= Given data =
------
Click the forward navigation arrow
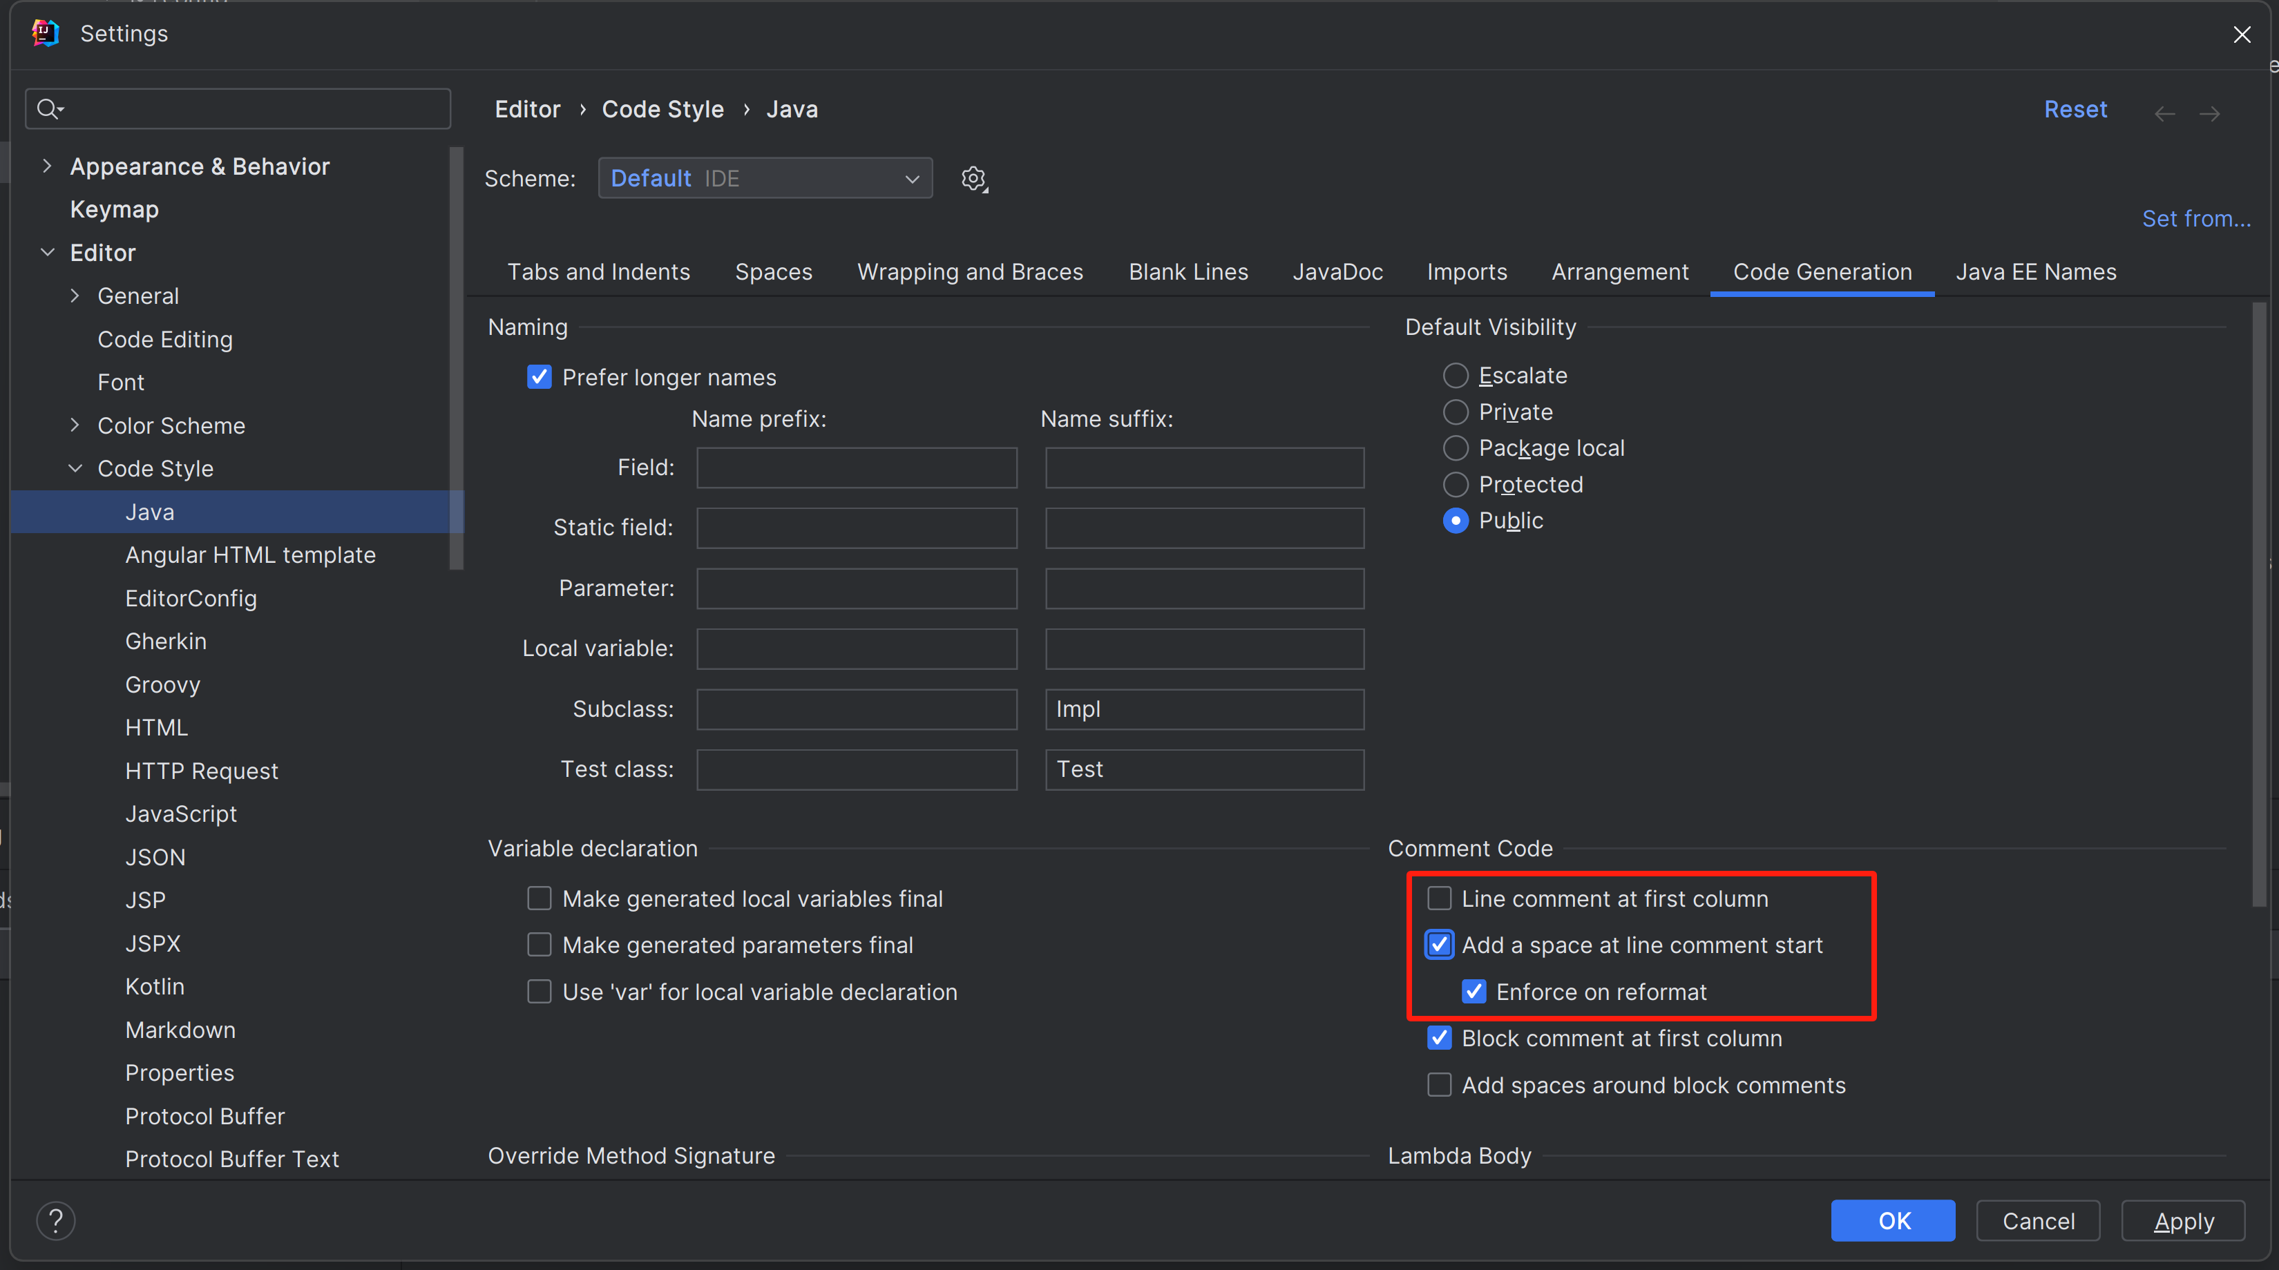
------
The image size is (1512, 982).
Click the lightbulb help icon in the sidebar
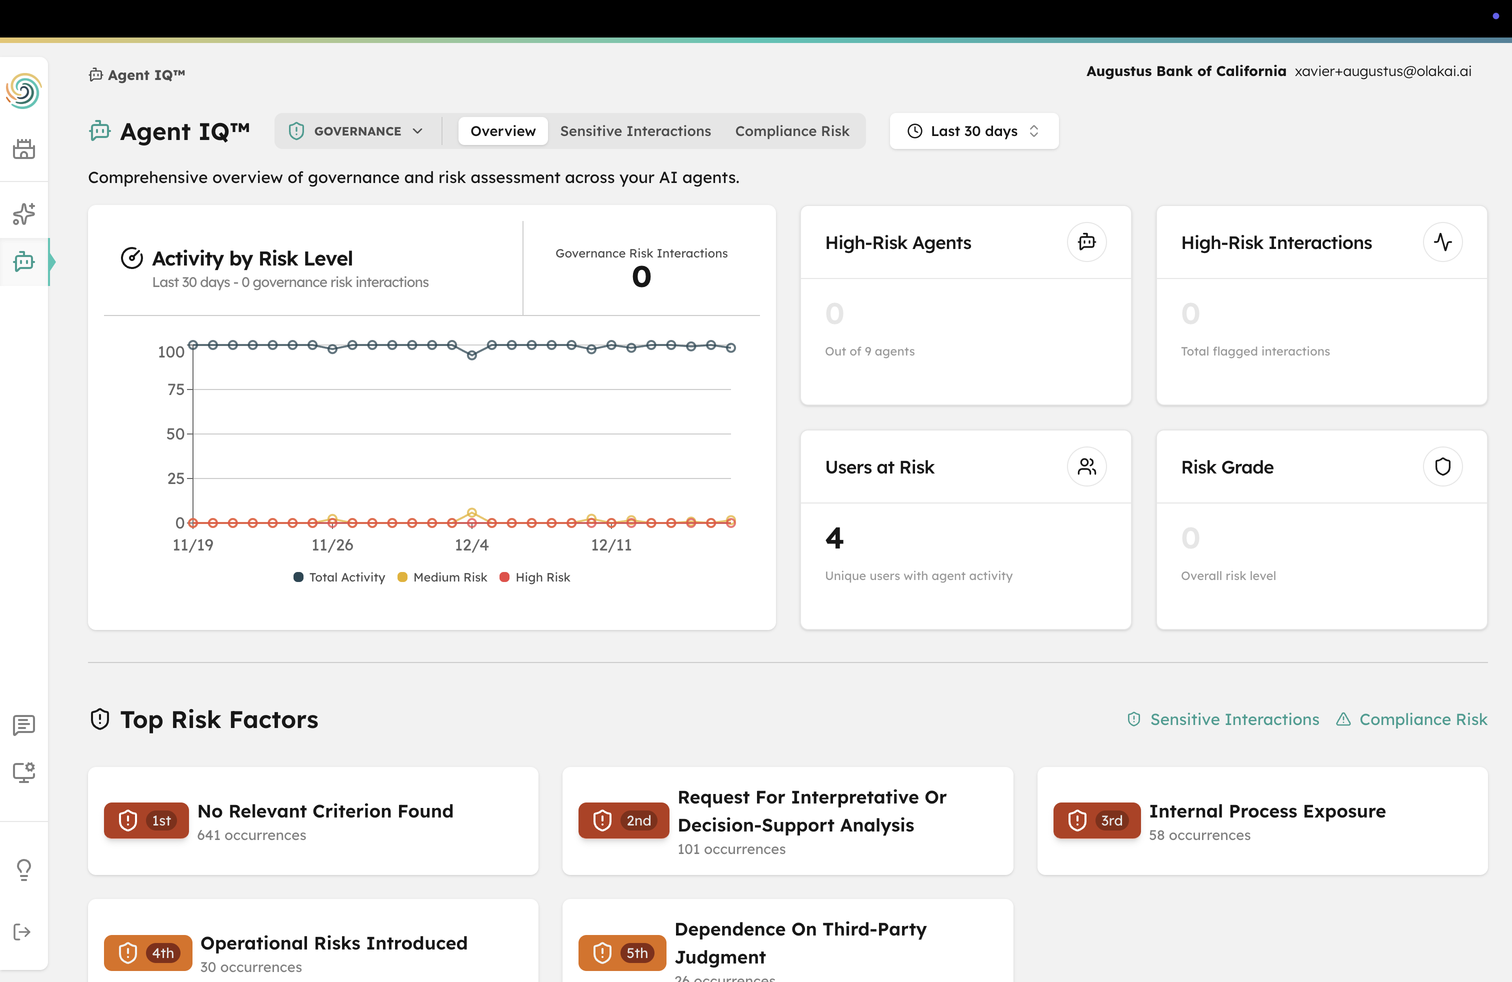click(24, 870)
------
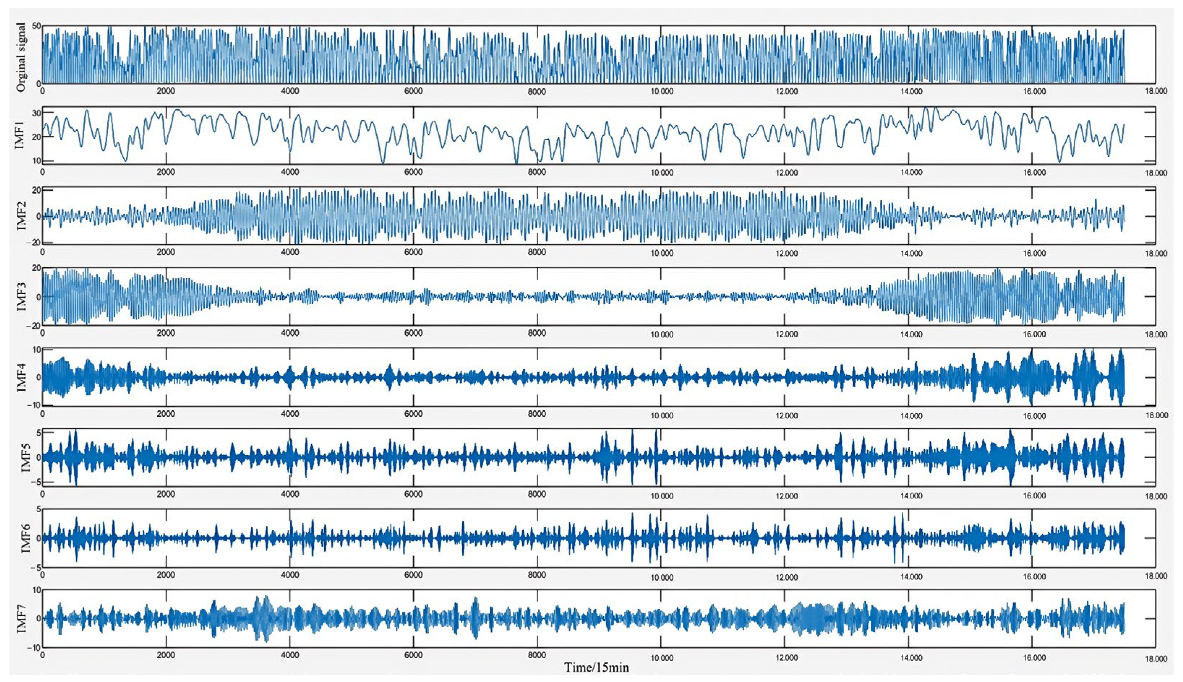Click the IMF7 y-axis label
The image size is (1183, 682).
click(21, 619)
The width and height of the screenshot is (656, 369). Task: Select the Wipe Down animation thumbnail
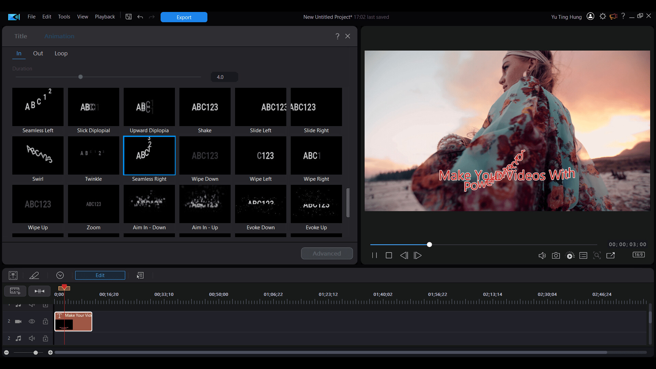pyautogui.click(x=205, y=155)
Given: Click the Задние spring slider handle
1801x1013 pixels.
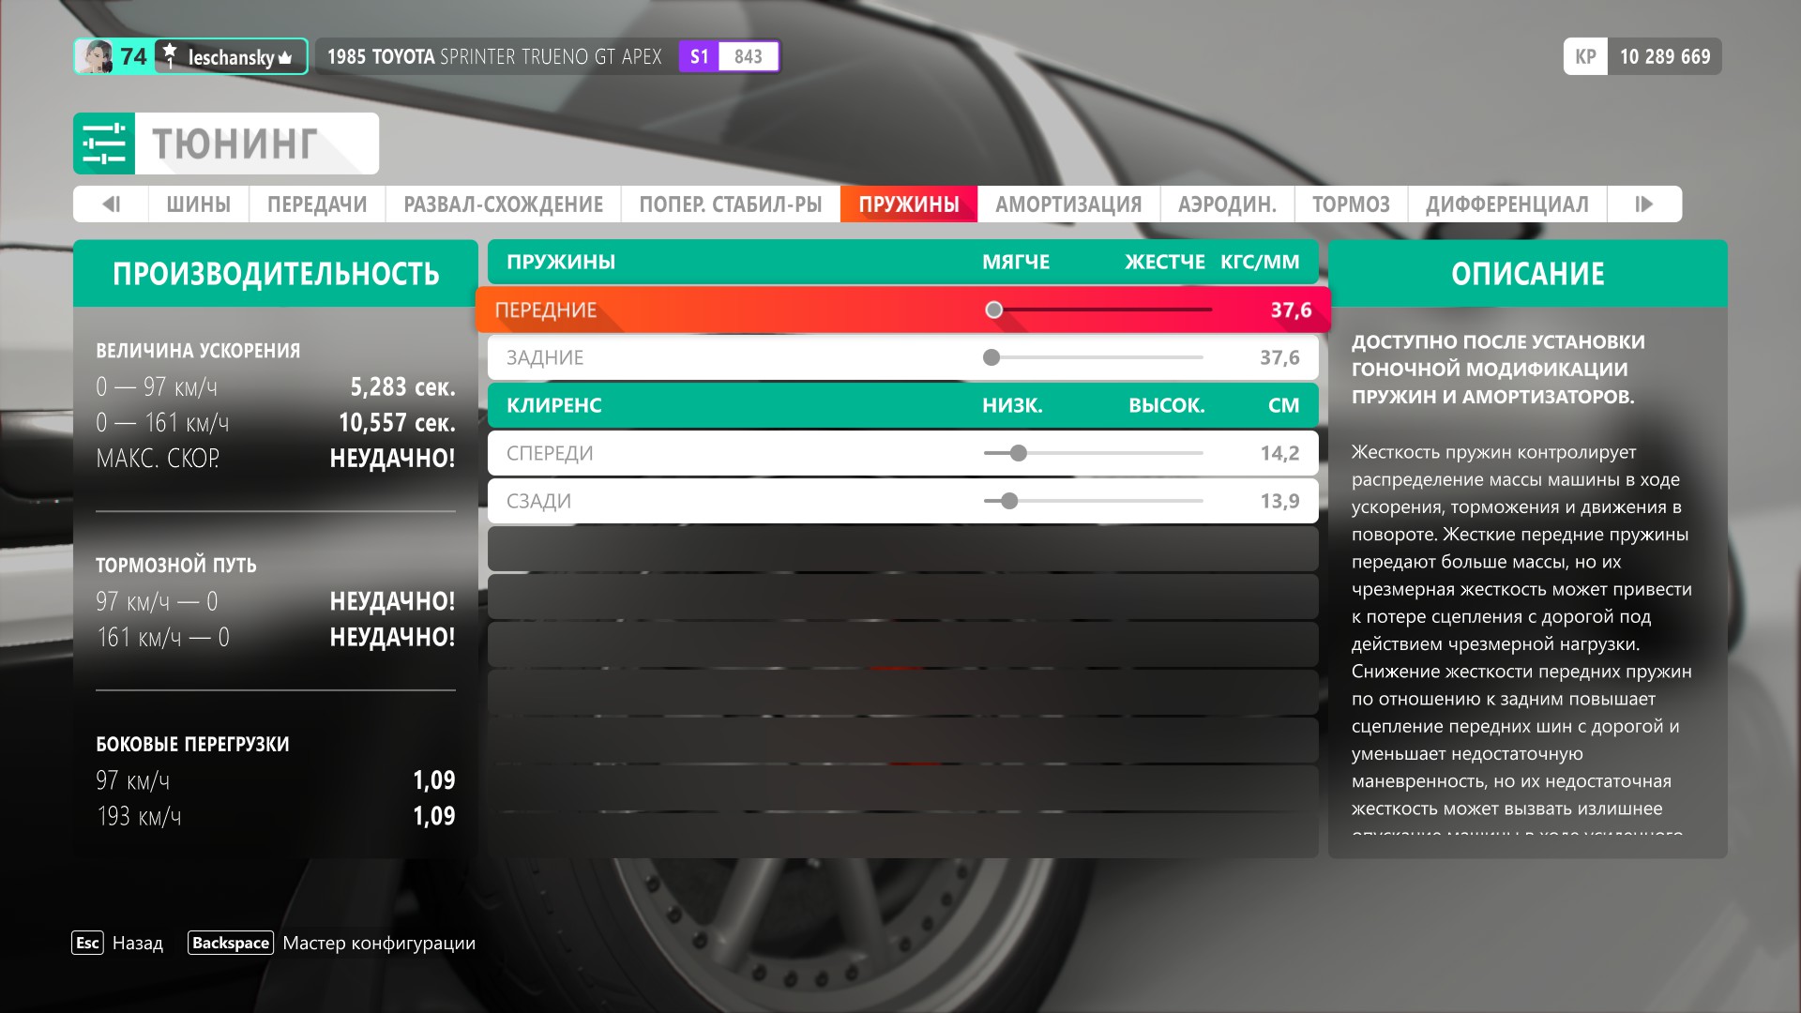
------
= What you should do =
Write out exactly the lines above between the one with "The width and" and the one with "1801x1013 pixels.", inclusive, with pictures left out.

= Answer to this exercise =
The width and height of the screenshot is (656, 369). Task: Select the Wipe Down animation thumbnail
pyautogui.click(x=205, y=155)
Given: Click the Задние spring slider handle
1801x1013 pixels.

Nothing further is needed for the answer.